Threshold voltageCh 18
The gate voltage above which a MOSFET starts to conduct. Typically ~0.4-0.7 V.
TLBCh 24
Translation Look-aside Buffer — a small cache of recent virtual-to-physical translations.
TokenCh 30
A subword unit of text used by language models. A typical model has ~100,000 tokens in its vocabulary.
TokenCh 32
The unit a language model reads and writes. Roughly three characters of English on average.
Tool useCh 34
A model's ability to invoke external functions, APIs, browsers, or code interpreters mid-conversation.
TransformerCh 29
A neural-network architecture (Vaswani et al. 2017) built from stacked self-attention and MLP blocks.
TransistorCh 18
The fundamental electronic switch.
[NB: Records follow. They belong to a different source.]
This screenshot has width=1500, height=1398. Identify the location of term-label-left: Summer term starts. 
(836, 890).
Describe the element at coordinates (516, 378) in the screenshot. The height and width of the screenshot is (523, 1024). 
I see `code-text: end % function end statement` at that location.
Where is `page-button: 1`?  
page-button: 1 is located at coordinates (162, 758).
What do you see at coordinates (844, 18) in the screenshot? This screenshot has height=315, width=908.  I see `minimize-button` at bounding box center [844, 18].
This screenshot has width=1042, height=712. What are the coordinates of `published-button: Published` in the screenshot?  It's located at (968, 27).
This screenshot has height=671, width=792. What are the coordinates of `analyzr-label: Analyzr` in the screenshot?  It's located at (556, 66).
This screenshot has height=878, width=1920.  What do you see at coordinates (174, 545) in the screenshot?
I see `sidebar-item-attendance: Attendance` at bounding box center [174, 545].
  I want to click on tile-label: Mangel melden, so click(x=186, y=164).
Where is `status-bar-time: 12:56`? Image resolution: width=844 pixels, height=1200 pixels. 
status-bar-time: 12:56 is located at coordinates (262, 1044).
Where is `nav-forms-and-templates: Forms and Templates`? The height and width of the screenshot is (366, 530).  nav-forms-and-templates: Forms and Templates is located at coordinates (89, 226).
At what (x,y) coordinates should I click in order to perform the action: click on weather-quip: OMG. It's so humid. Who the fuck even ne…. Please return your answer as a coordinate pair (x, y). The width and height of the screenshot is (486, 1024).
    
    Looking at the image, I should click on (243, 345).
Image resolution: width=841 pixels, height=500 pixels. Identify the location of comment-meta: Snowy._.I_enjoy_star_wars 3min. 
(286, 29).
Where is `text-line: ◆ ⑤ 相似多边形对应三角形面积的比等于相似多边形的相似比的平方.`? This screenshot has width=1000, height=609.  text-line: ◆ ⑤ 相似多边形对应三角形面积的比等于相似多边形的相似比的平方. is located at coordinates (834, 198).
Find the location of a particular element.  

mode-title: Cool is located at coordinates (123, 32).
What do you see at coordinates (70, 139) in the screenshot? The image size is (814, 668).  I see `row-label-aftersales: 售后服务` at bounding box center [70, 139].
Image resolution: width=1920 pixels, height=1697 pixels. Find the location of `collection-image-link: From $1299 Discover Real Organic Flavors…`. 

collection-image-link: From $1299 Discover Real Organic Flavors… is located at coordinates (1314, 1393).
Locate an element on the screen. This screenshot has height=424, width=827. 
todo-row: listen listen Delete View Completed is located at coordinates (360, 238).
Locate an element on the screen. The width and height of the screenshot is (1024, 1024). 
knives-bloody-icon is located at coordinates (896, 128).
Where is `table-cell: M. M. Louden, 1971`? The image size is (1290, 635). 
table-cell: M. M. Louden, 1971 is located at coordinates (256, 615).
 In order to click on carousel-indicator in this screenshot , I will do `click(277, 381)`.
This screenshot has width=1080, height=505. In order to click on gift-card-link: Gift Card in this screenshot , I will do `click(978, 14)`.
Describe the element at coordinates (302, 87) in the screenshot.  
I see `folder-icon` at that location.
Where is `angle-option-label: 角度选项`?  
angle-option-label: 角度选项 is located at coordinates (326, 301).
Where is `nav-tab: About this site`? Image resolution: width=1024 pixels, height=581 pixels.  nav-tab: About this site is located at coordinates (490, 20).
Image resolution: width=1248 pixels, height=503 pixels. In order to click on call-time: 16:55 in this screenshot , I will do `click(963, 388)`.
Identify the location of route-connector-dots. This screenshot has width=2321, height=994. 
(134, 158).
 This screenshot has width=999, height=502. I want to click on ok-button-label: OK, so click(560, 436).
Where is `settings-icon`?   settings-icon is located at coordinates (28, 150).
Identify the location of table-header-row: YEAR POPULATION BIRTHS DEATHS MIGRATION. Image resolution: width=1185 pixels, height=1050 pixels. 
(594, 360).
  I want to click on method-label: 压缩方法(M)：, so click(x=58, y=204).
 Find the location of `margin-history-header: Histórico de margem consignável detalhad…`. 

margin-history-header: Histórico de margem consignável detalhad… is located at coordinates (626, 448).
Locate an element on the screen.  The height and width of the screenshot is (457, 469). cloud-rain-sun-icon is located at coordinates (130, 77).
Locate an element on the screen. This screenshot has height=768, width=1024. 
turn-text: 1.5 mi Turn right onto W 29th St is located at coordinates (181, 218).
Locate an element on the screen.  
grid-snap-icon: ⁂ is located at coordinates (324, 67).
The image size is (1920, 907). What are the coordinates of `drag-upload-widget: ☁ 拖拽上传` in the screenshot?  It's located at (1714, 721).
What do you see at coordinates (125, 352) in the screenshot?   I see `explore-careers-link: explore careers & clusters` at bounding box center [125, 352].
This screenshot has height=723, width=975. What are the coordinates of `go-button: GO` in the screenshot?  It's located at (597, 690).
A modern GPU has ~80 billion of them.
TSMCCh 11
Taiwan Semiconductor Manufacturing Company — the world's leading contract chip fabricator.

U

UEFICh 25
Unified Extensible Firmware Interface — the modern PC firmware standard, replacing legacy BIOS.

V

Valence bandCh 17
The band of energy levels in a solid in which electrons are bound to atoms.
Vector databaseCh 37
A datastore (FAISS, pgvector, Pinecone, Weaviate) optimized for nearest-neighbor search over embeddings.
Virtual memoryCh 26
An OS abstraction that gives every process its own private address space, translated by the MMU.

W

WaferCh 5
A thin disk of single-crystal silicon (typically 300 mm diameter) on which chips are fabricated.
WarpCh 28
A group of 32 GPU threads that execute the same instruction in lockstep. The atomic unit of GPU work.
WeightCh 29
A learned numerical parameter inside a neural network.

Y

YieldCh 11
The fraction of dies on a wafer that pass test. The most-guarded number in the semiconductor industry.